* **DOCUMENT PASSAGE**:
________________________________________
Fast answers to business questions with data warehousing
A data warehouse stores all your business data. This data can be used for integral analysis, reporting, justification, data mining, and making dashboards. Where necessary, internal data can be supplemented with external (open) data, because it’s important to pay attention to your (business) environment.
Organizations that don’t use data warehousing effectively are missing out on integrated customer profiles, and with it crucial insights needed to continually improve, innovate, and seize market opportunities. Managers, controllers, or business analysts should consider the following points when it comes to using a data warehouse:
- What are the advantages to using a data warehouse? When do you really need one?
- Are there alternatives to using a data warehouse, and if so which ones are affordable?
- Which issues are easier to address using a data warehouse than without one?
- How can you convince senior management of the necessity and usefulness of a data warehouse?
- Does a data lake make a data warehouse obsolete?
- Which data warehouse and ETL tools can you use?
- Which data models best fit your situation and use cases?
- How do you successfully approach data warehouse integration? What are the do’s and don’ts?
What is a data warehouse, and why use one?
A data warehouse provides a flexible information infrastructure. It can be used to retrieve data from various sources (business processes) and clean it up, integrate it, match it, and sort it by theme. This allows employees to connect data easily, so they can more easily analyze it, report on it, make dashboards, data mine and manage performance. Data can then more easily be turned into financial gains and quality improvements.
Answer complex questions at the speed of light
A data warehouse mixes company data with relevant external data on an equal level. Data analysts and decision makers can answer countless questions extremely quickly, for example:
- Which customers generate the most revenue, why is that, and what is the customer journey?
- Where are the largest workloads and the longest processes?
- In which zip codes do potential customers for our new product live?
- Which financial statements are suspicious, and how can you filter them?
- Which department has the highest absence rate and what is the cause?
- Which customers have an above-average average payment deficit?
The graphic below illustrates how data warehousing can help answer these questions. Users can cross-reference data between departments and systems with one press of a button.
Accelerate learning processes tenfold
Data warehouses don’t just answer complex questions quickly, but also straightforward ones. Because of this, learning processes of teams and employees can be at least ten times faster, given that the data warehouse performance is up to speed. This allows you to open up process improvements and innovation to the right people, and make your organization more agile. All this contributes to making your organization more intelligent. Our experienced data architects are eager to help you in this process.
Excel Dorado: not a city of gold
It’s a best practice commonplace that investing in data warehousing makes an organization more intelligent, and can even generate a lot of revenue or cut costs. Yet, the use of Excel as a makeshift data warehouse is still commonplace.
The risks are self-evident. An “Excel Dorado” enables errors. It’s labor-intensive and everyone can have their own version of the truth. You can lose entire meetings to interpretations and checking data accuracy. This gets in the way of translating the data into insights and actual improvements.
________________________________________
* **DATA EXTRACT**:
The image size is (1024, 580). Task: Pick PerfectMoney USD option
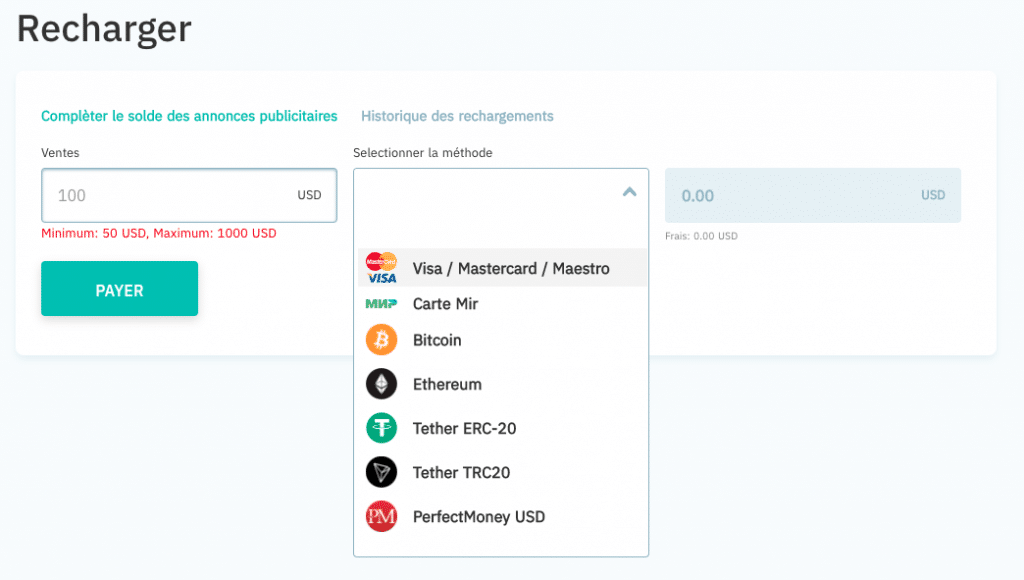tap(502, 517)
________________________________________
* **SET TASK A**:
Copy word for word the part of the data warehousing article that begins at the words "- In which zip" and stops after "of a button.".
* **SET TASK B**:
Answer these questions from the data warehousing article:
(i) What can internal data be supplemented with?
(ii) How much faster can the learning processes of teams and employees be?
(iii) What program is still commonly used as a makeshift data warehouse?
The listing has nothing to do with the data warehousing article.

* **TASK ANSWER A**:
- In which zip codes do potential customers for our new product live?
- Which financial statements are suspicious, and how can you filter them?
- Which department has the highest absence rate and what is the cause?
- Which customers have an above-average average payment deficit?
The graphic below illustrates how data warehousing can help answer these questions. Users can cross-reference data between departments and systems with one press of a button.

* **TASK ANSWER B**:
(i) External (open) data
(ii) At least ten times faster
(iii) Excel